• [Data section]:
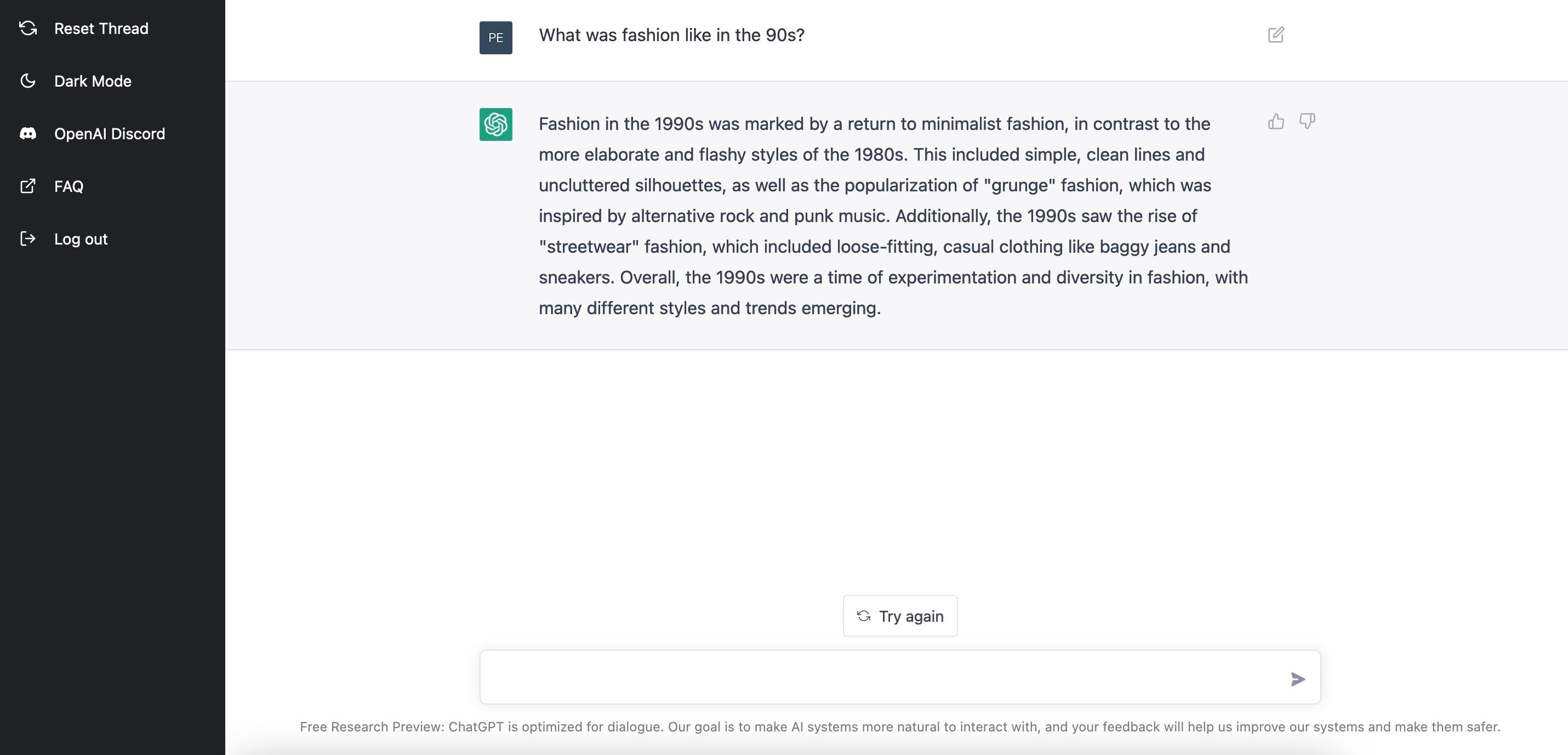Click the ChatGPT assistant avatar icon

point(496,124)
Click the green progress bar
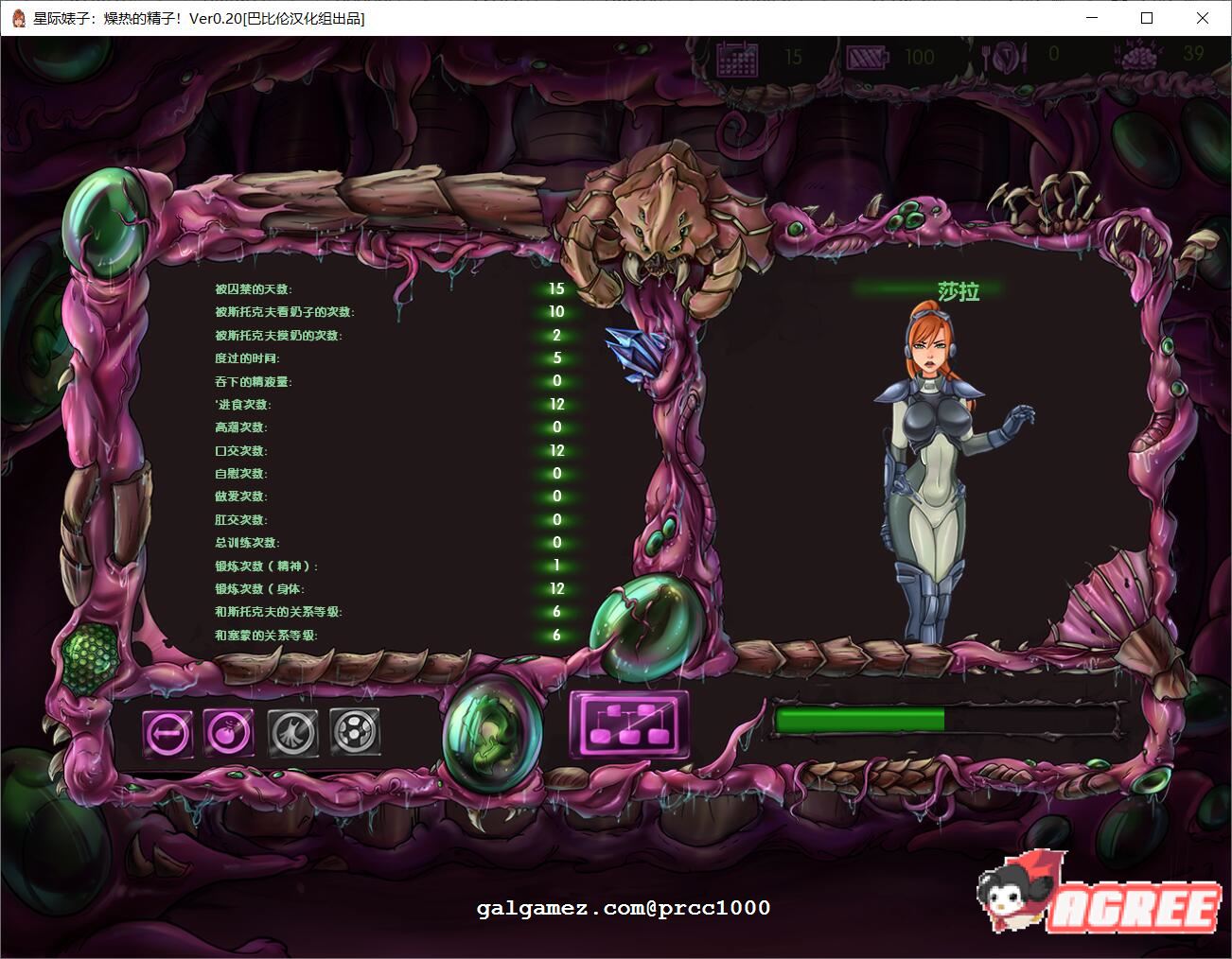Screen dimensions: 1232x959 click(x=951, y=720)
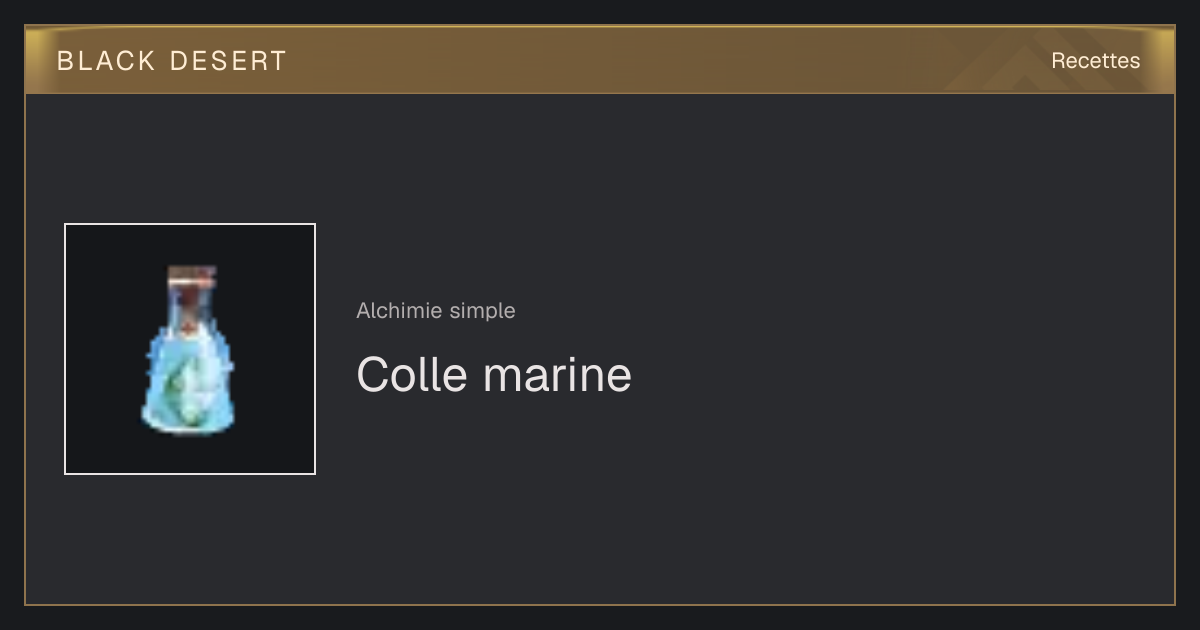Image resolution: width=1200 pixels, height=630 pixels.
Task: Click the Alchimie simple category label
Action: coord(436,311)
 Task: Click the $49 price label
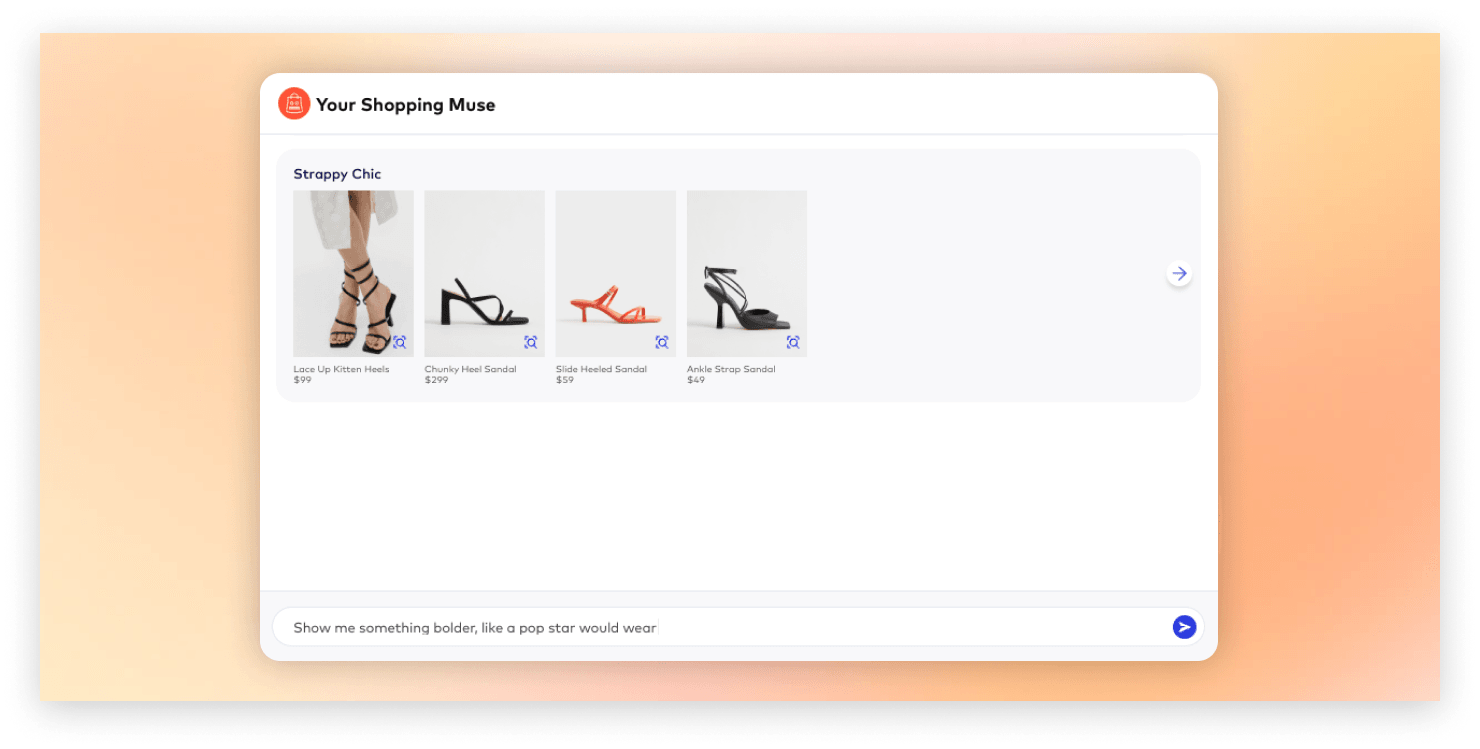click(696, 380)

• [Goal]:
Update the data above by replacing "green" with "blue" and keeping every other part the same. Omit the pictures from your version.

• [Result for this exercise]:
Click the ChatGPT assistant avatar icon

point(496,124)
Click the blue progress bar
Screen dimensions: 1232x959 click(x=951, y=720)
Image resolution: width=1200 pixels, height=630 pixels.
Task: Click the Alchimie simple category label
Action: coord(436,311)
 Task: Click the $49 price label
click(696, 380)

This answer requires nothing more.